NCAA Asks Ninth Circuit to Adhere to Seventh Circuit Ruling

On June 29, 2018, in a letter, lawyers representing the NCAA asked the Ninth Circuit to adhere to the Seventh Circuit’ recent decision and not revive a proposed wage-and-hour class action lawsuit brought by former NCAA football player, Lamar Dawson. The lawyer’s asked the Ninth Circuit to adhere to the June 25, 2018 Seventh Circuit ruling that upheld the NCAA’s controversial “year-in-residence rule.” The rule mandates that if a student athlete transfers from a division one institution to another division one institution, they are not eligible for competition at their new school until they meet a residence requirement of a full school year at the new school.

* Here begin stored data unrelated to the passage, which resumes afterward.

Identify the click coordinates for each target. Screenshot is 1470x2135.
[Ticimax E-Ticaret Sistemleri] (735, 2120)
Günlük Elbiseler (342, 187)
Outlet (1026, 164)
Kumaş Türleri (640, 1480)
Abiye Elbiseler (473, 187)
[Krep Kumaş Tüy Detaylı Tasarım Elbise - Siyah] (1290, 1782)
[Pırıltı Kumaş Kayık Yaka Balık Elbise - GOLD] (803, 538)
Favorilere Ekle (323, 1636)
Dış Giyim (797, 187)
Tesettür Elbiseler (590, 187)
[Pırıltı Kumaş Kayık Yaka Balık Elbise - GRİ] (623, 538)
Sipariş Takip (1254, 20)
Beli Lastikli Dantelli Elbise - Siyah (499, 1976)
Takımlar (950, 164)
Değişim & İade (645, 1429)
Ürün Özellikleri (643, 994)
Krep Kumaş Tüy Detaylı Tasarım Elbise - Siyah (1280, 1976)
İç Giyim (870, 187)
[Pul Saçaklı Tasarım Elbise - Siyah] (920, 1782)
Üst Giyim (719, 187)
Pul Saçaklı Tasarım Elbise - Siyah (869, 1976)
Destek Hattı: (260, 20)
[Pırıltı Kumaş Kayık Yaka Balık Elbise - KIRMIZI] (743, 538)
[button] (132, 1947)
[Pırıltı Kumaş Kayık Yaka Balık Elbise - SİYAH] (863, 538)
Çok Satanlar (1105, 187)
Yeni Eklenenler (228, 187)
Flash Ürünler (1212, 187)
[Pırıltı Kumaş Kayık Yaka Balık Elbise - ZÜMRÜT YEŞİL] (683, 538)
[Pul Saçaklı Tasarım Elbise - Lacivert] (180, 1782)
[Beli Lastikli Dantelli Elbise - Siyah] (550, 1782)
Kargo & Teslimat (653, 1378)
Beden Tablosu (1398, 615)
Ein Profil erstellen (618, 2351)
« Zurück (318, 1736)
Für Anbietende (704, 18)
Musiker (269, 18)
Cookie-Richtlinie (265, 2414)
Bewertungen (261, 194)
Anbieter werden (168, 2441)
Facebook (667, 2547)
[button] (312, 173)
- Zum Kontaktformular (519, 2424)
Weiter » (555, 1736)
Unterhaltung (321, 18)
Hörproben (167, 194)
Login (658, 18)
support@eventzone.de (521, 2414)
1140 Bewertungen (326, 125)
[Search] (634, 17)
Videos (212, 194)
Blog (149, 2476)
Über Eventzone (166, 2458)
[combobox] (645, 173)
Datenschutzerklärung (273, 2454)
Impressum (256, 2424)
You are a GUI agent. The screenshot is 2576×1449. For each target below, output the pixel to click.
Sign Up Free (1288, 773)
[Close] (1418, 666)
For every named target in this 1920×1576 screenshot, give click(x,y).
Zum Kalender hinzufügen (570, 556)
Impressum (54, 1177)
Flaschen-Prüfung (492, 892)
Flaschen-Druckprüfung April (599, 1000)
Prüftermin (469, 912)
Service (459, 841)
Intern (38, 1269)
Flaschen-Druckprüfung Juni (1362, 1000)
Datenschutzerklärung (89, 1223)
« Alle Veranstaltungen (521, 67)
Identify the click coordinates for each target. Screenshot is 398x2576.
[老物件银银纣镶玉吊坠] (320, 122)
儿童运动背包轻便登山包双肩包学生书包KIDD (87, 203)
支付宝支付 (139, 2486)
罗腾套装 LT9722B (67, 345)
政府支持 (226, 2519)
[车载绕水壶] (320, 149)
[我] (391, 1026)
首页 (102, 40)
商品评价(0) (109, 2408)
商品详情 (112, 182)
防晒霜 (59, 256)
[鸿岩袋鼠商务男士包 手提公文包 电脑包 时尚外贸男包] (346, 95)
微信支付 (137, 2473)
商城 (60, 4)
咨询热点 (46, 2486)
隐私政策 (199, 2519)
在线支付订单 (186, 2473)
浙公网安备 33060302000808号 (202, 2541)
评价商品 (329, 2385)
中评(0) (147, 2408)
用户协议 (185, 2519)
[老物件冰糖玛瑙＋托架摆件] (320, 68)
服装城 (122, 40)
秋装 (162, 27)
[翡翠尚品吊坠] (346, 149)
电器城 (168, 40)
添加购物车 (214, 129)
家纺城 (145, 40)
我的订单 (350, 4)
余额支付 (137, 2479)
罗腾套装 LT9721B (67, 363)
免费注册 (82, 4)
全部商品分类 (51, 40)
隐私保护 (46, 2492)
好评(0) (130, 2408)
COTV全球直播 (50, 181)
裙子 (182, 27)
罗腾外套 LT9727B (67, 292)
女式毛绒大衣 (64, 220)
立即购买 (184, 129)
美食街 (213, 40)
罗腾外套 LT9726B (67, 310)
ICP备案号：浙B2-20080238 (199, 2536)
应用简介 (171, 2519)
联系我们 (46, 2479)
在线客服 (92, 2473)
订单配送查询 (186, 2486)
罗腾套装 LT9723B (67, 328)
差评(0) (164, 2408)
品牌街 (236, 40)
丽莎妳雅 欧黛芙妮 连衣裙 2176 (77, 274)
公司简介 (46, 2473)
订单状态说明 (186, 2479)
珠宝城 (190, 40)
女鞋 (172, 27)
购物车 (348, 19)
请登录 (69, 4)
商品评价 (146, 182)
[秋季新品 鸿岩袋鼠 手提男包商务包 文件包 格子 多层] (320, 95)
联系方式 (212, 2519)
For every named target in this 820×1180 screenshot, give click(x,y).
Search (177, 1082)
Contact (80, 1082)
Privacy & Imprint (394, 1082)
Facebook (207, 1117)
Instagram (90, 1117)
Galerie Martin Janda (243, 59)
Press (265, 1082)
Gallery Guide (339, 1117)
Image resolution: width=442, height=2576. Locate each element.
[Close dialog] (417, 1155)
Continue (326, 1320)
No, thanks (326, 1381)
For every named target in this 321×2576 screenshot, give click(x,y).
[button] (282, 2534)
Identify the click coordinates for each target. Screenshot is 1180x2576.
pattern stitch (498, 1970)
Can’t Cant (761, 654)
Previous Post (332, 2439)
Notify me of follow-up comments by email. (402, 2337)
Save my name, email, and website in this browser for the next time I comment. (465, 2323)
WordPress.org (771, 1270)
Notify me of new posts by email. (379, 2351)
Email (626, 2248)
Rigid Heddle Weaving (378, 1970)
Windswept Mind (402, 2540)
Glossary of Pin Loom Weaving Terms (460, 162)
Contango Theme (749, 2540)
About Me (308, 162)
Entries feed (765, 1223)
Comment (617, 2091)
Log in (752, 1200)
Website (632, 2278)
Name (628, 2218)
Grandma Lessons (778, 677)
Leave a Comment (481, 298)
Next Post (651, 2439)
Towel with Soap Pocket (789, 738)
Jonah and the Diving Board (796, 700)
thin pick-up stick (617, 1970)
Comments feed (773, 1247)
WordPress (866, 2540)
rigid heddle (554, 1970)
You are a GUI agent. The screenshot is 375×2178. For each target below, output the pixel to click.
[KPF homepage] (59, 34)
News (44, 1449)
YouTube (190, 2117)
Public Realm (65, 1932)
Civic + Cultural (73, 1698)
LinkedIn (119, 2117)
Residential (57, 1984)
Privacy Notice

As we have previously reported, the rule was originally challenged, and was later challenged at the Seventh Circuit, when former college punter Peter Deppe sued the NCAA in March 2016, as a class action antitrust claim. Deppe argued that the rule was anti-competitive, but the court disagreed, and dismissed the suit 2016, because the rule promoted competition among college programs. On appeal, Deppe primarily argued that the ruling gave the NCAA “carte blanche” to violate antitrust laws. However, the Seventh Circuit believed that the rule was easily characterized as an eligibility rule and thus was found to be entitled to a procompetitive presumption. Further, the court feared that without the rule, college athletes could effectively be “traded” and switch schools from year to year, which would possibly threaten the amateur character of intercollegiate athletics.

The June 29, 2018 letter urged the Ninth Circuit to abide by the Seventh Circuit ruling. Specifically, lawyers representing the NCAA argued that the Seventh Circuit’s ruling supports the “argument that [NCAA athletes] are not employees” under the terms of the Fair Labor Standards Act (FLSA) “because amateurism — a system in which compensation is explicitly prohibited — defines the economic reality of their activity. Given this economic reality, student-athletes cannot plausibly claim to have been motivated by an expectation of compensation.” As we have previously reported, Dawson began a class-action lawsuit in September 2016, alleging the NCAA and Pac-12 violated California law and the by not paying student-athletes minimum wage or overtime.